Dies führt zu gewissen Kompromissen in Bezug auf den Platzbedarf und die Batteriegröße.
Lexus ES 500e – Zusammenfassung:
Pluspunkte
Allradantrieb
Fahrkomfort
Großer Rücksitzraum
Minuspunkte
Kleine Batterie
Schlechte Schnellladefunktion
Begrenzte Zuladung
Sitze – fehlt das Luxusgefühl
Der Testwagen hat eine 10-wege-elektrische Einstellung der Sitze. Dennoch wirken sie in dieser Ausstattungsversion nicht besonders luxuriös.
Es gibt keinen ausklappbaren Knieführer, und der Lendenwirbelstützkorb verfügt über keine Höhenverstellung.

Wählen Sie den Vierradantrieb, erhalten Sie auch nicht die höchste Ausstattung Luxury.
Dann verpassen Sie außerdem die beste Lederqualität, das hellbraune Bambusmaterial an den Türen, die sanft schließenden Türen, das Head-Up-Display, die 360-Grad-Kamera sowie den Mark Levinson-Soundsystem. (Allerdings müssen wir hier hinzufügen, dass auch die Standardlautsprecher einen guten Klang liefern.)
Die Sitzanpassung ist gut, und sowohl die Sitze als auch der Lenkrad haben ausreichend Einstellmöglichkeiten. Doch bei einem Auto für über 700.000 Kronen erwarte ich deutlich mehr.
Zurzeit findet man ja häufig Massensitze bereits in der Preisklasse von 250.000 Kronen. Es ist daher bedauerlich, dass es diese hier nicht gibt.
Innenraum – diskrete Qualität, aber miserables Infotainment
Die Materialqualität ist insgesamt gut, mit weichen Flächen und feinen Details.
Lexus hat einen elektrischen Türöffner gewählt, der das Öffnen der Türen verhindert, wenn hinter dem Fahrzeug Verkehr ist.

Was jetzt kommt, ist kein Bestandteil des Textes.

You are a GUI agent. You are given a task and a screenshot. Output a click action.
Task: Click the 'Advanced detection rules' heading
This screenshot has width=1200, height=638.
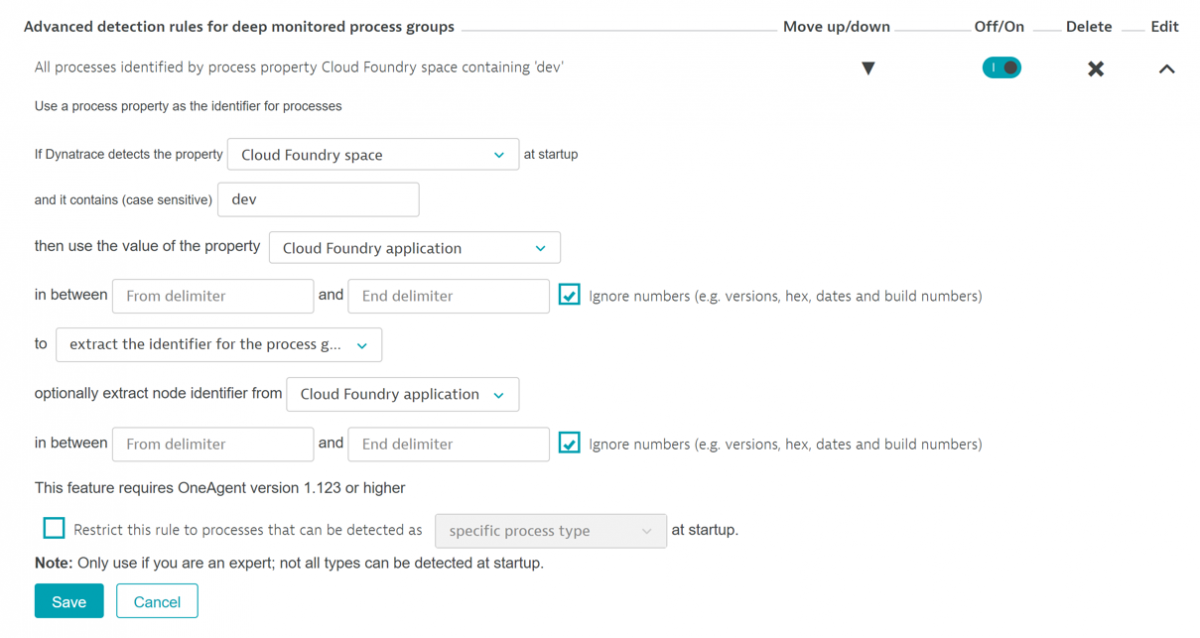coord(240,26)
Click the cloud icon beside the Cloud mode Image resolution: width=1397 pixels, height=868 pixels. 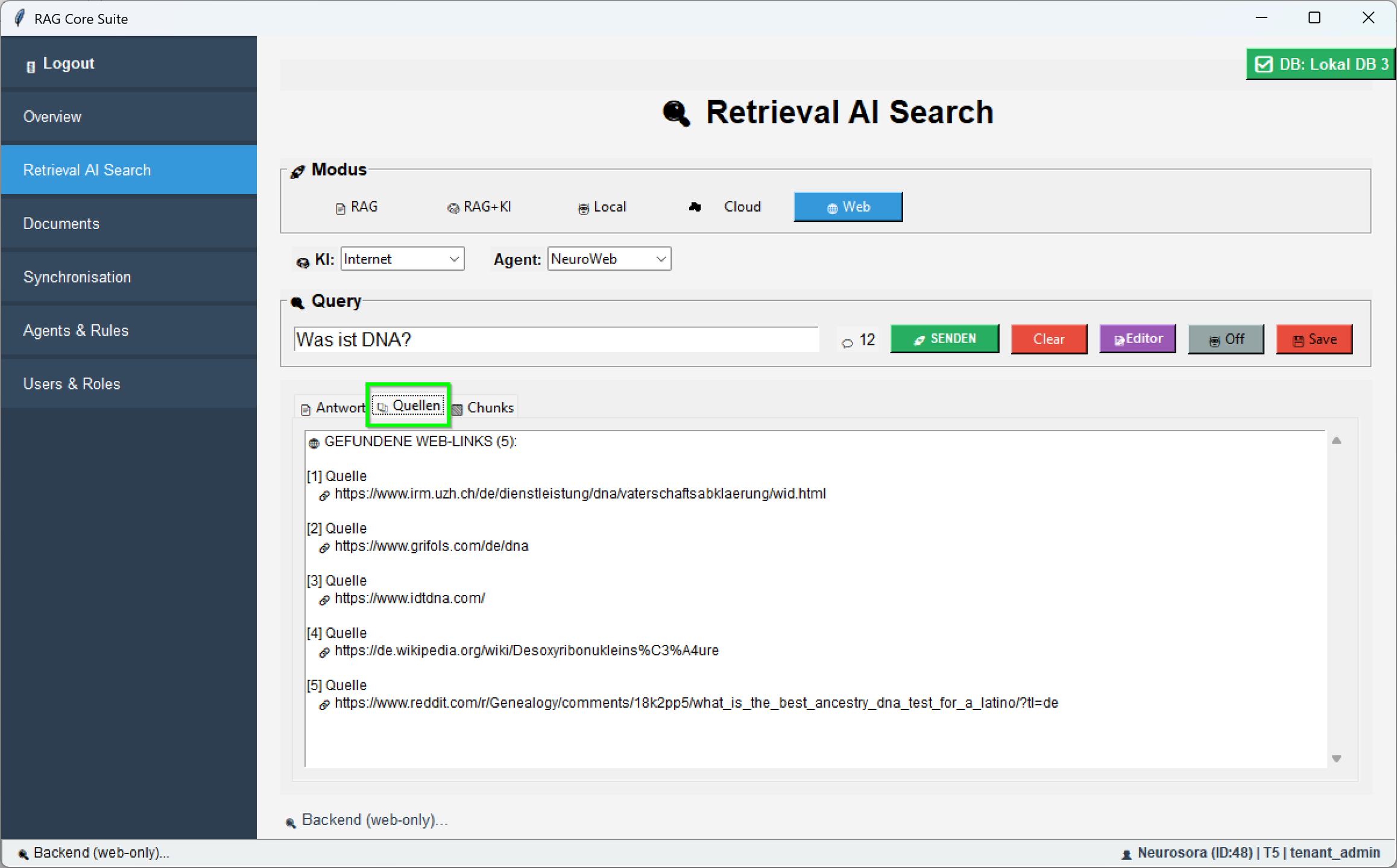695,207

Das Mittelkonsole ist schlicht gestaltet und verfügt über eine kabellose Ladeplatte, zwei Kopfstützen sowie einen USB-C-Anschluss. Die Ladeplatte ist jedoch so glatt, dass das Telefon beim Fahren leicht daran herunterrutscht. Sehr ärgerlich.
Das Instrumentendisplay bietet mehrere Anzeigen, doch der Fahrzeugrechner ist unnötig schwer zu bedienen. Schon allein die Zurücksetzung der Verbrauchshistorie ist ein aufwendiger Prozess.

Das Infotainmentsystem ist schnell, doch das Design ist meiner Meinung nach sehr langweilig – mit großen grauen Flächen und wenig Premium-Feeling. Glücklicherweise funktioniert Apple CarPlay gut und füllt den gesamten Bildschirm aus.
Ein großer Störfaktor ist die sehr aggressive Fahrerüberwachung. Das System warnt schnell, wenn man den Blick von der Straße abwendet, und die Einstellungen können nicht geändert werden, solange das Auto in Bewegung ist. Dasselbe gilt für sehr viele Einstellungen im Auto.

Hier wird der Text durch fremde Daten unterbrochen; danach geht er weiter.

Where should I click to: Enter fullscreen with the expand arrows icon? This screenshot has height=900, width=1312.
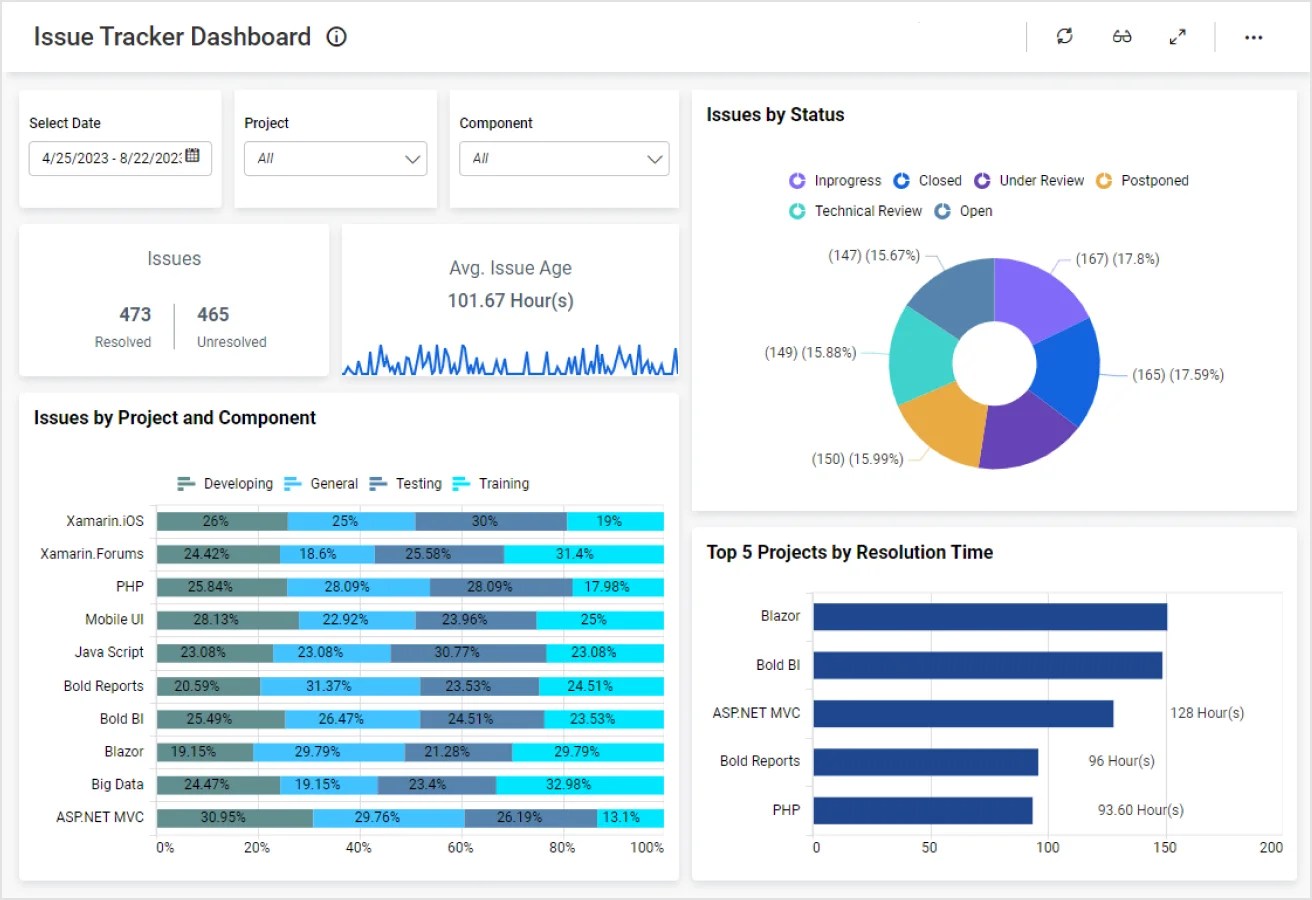pyautogui.click(x=1178, y=36)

Die Geschwindigkeitswarnung lässt sich leicht mit einer eigenen Taste oben auf dem Bildschirm deaktivieren.
Immer mehr Autos verfügen mittlerweile über eine Taste, die es Ihnen ermöglicht, alle Ihre Präferenzen mit einem Knopfdruck – schnell – einzustellen. Ein Auto der Premiumklasse sollte über dieselbe Möglichkeit verfügen.
Rücksitz – sehr guter Platz
Der Rücksitz ist die nächststärkste Seite des Autos. Ich bin 1,89 Meter groß und habe genügend Platz für Knie und Kopf.
Auch für die Füße unter dem Sitz ist genug Platz vorhanden, obwohl die Höhe etwas größer sein könnte.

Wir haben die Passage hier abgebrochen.